6. System Outage Alerts

Detects system-wide outage or data loss.

Installation

pip install atspm-report

Quick Start

The ReportGenerator is the main entry point. It accepts configuration options and a set of DataFrames (pandas or Ibis) to generate PDF reports.

import pandas as pd
from pathlib import Path
from atspm_report import ReportGenerator

# 1. Configure the generator
config = {
    'verbosity': 1,
    'alert_suppression_days': 14,
    'alert_retention_weeks': 3,
}

# 2. Load your data
# See "Input Data Schemas" below for required columns
test_data_dir = Path('tests/data')
signals = pd.read_parquet(test_data_dir / 'signals.parquet')
terminations = pd.read_parquet(test_data_dir / 'terminations.parquet')
detector_health = pd.read_parquet(test_data_dir / 'detector_health.parquet')
has_data = pd.read_parquet(test_data_dir / 'has_data.parquet')
pedestrian = pd.read_parquet(test_data_dir / 'full_ped.parquet')

# 2b. Load phase wait and coordination data (for phase skip detection)
# These come from the atspm package's phase_wait and coordination_agg aggregations
phase_wait = pd.read_parquet(test_data_dir / 'phase_wait.parquet')  # Optional
coordination_agg = pd.read_parquet(test_data_dir / 'coordination_agg.parquet')  # Optional

# 3. Load past alerts for suppression (optional but recommended)
past_alerts = {}
for alert_type in ['maxout', 'actuations', 'missing_data', 'pedestrian', 'phase_skips', 'system_outages']:
    file_path = Path(f'past_{alert_type}_alerts.parquet')
    past_alerts[alert_type] = pd.read_parquet(file_path) if file_path.exists() else pd.DataFrame()

# 4. Generate reports
generator = ReportGenerator(config)
result = generator.generate(
    signals=signals,
    terminations=terminations,
    detector_health=detector_health,
    has_data=has_data,
    pedestrian=pedestrian,
    phase_wait=phase_wait,  # For phase skip detection
    coordination_agg=coordination_agg,  # For cycle length visualization
    past_alerts=past_alerts
)

# 5. Save PDF reports
for region, pdf_bytes in result['reports'].items():
    with open(f'report_{region}.pdf', 'wb') as f:
        pdf_bytes.seek(0)
        f.write(pdf_bytes.read())
    print(f"Generated report for {region}")

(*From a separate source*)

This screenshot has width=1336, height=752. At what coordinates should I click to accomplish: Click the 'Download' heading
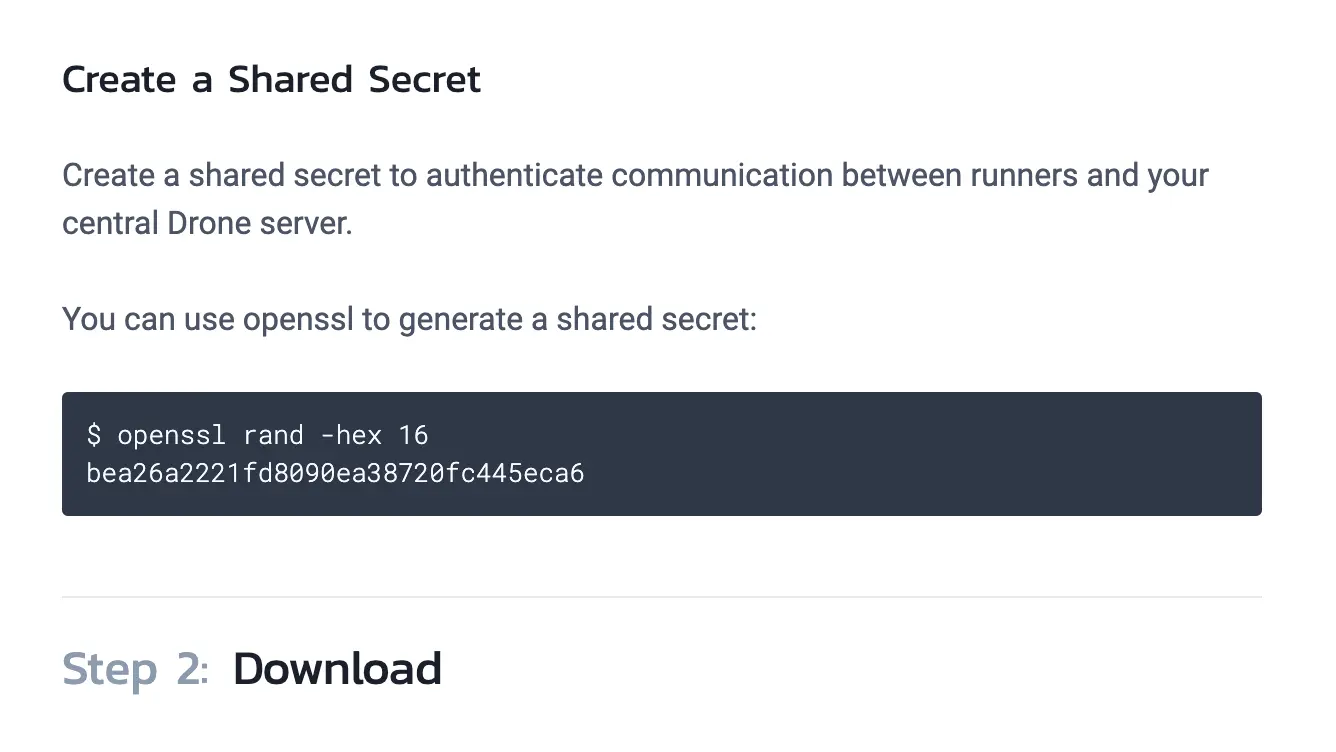(x=337, y=669)
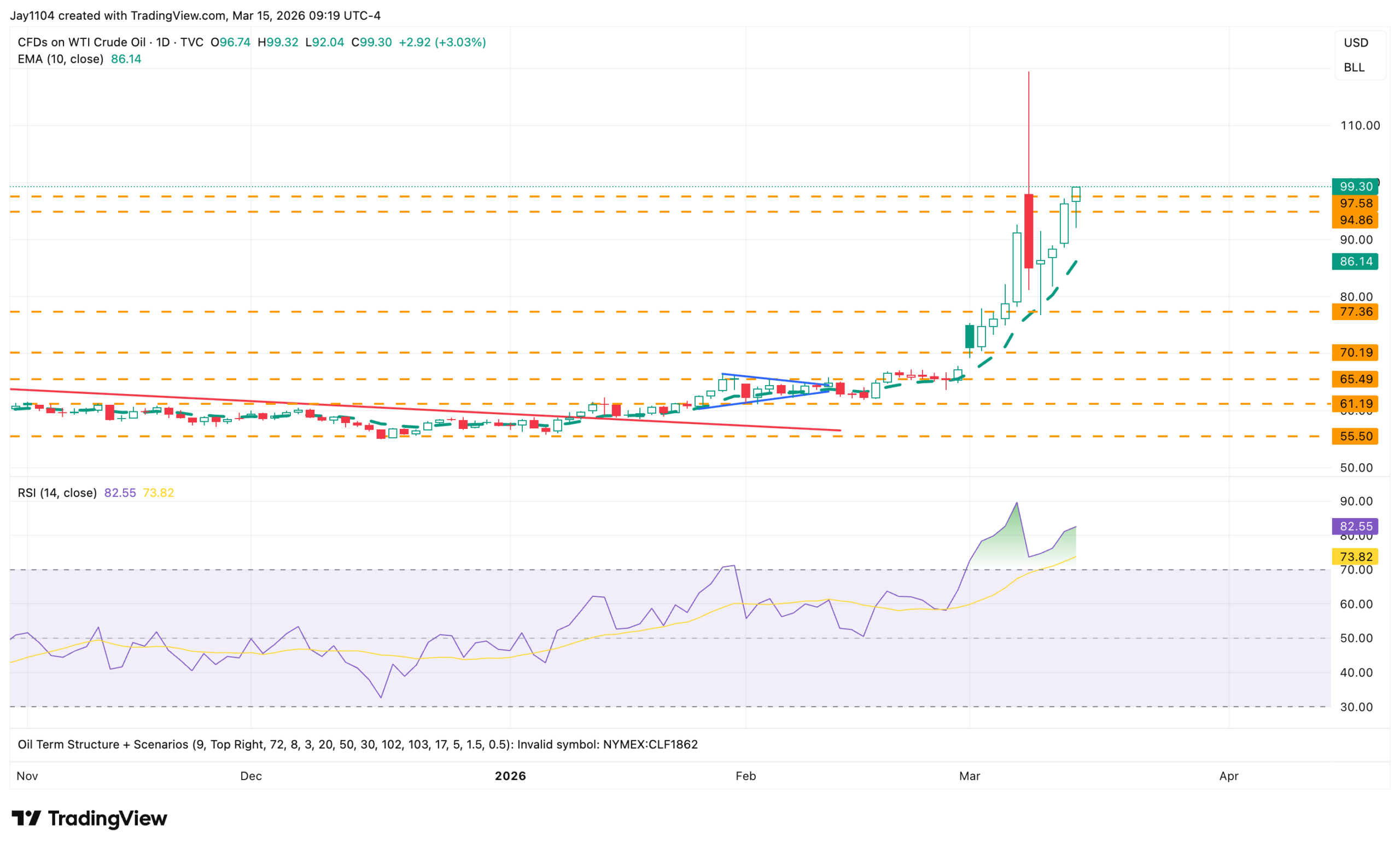Click the RSI (14, close) indicator legend
Viewport: 1400px width, 848px height.
click(x=57, y=493)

# 6. Save updated alert history for next run
for alert_type, df in result['updated_past_alerts'].items():
    if not df.empty:
        df.to_parquet(f'past_{alert_type}_alerts.parquet', index=False)

# 7. Access alerts directly if needed
for alert_type, alerts_df in result['alerts'].items():
    if not alerts_df.empty:
        print(f"{alert_type}: {len(alerts_df)} alerts")

Using Ibis for Large Datasets

For large datasets, you can pass Ibis tables instead of pandas DataFrames. This enables lazy evaluation and support for backends like DuckDB, Polars, and Spark.

import ibis
from atspm_report import ReportGenerator

con = ibis.duckdb.connect()
signals = con.read_parquet('signals.parquet')
# ... load other tables ...

generator = ReportGenerator({'verbosity': 1})
result = generator.generate(
    signals=signals,
    # ... pass other ibis tables ...
)

Configuration Options

Pass these keys in the config dictionary to ReportGenerator.

Option Type Default Description
custom_logo_path str or None None Path to custom logo image (PNG/JPG). If None, uses default ODOT logo
verbosity int 1 Output verbosity: 0=silent, 1=info, 2=debug
alert_suppression_days int 21 Days to suppress repeat alerts for same signal/issue
alert_retention_weeks int 104 Weeks to retain past alerts before cleanup
historical_window_days int 21 Days of historical data to analyze
alert_flagging_days int 7 Maximum age (days) for new alerts to be flagged
suppress_repeated_alerts bool True Enable alert suppression logic
figures_per_device int 3 Number of plots per device in reports
phase_skip_alert_threshold int 1 Minimum skips to trigger phase skip alert
phase_skip_retention_days int 14 Days to retain phase skip data
joke_index int or None None Specific joke index (0-based). If None, auto-cycles by date

Input Data Schemas

The generate() method accepts pandas DataFrames or Ibis tables.

signals (Required)

Signal metadata including location and regional assignment.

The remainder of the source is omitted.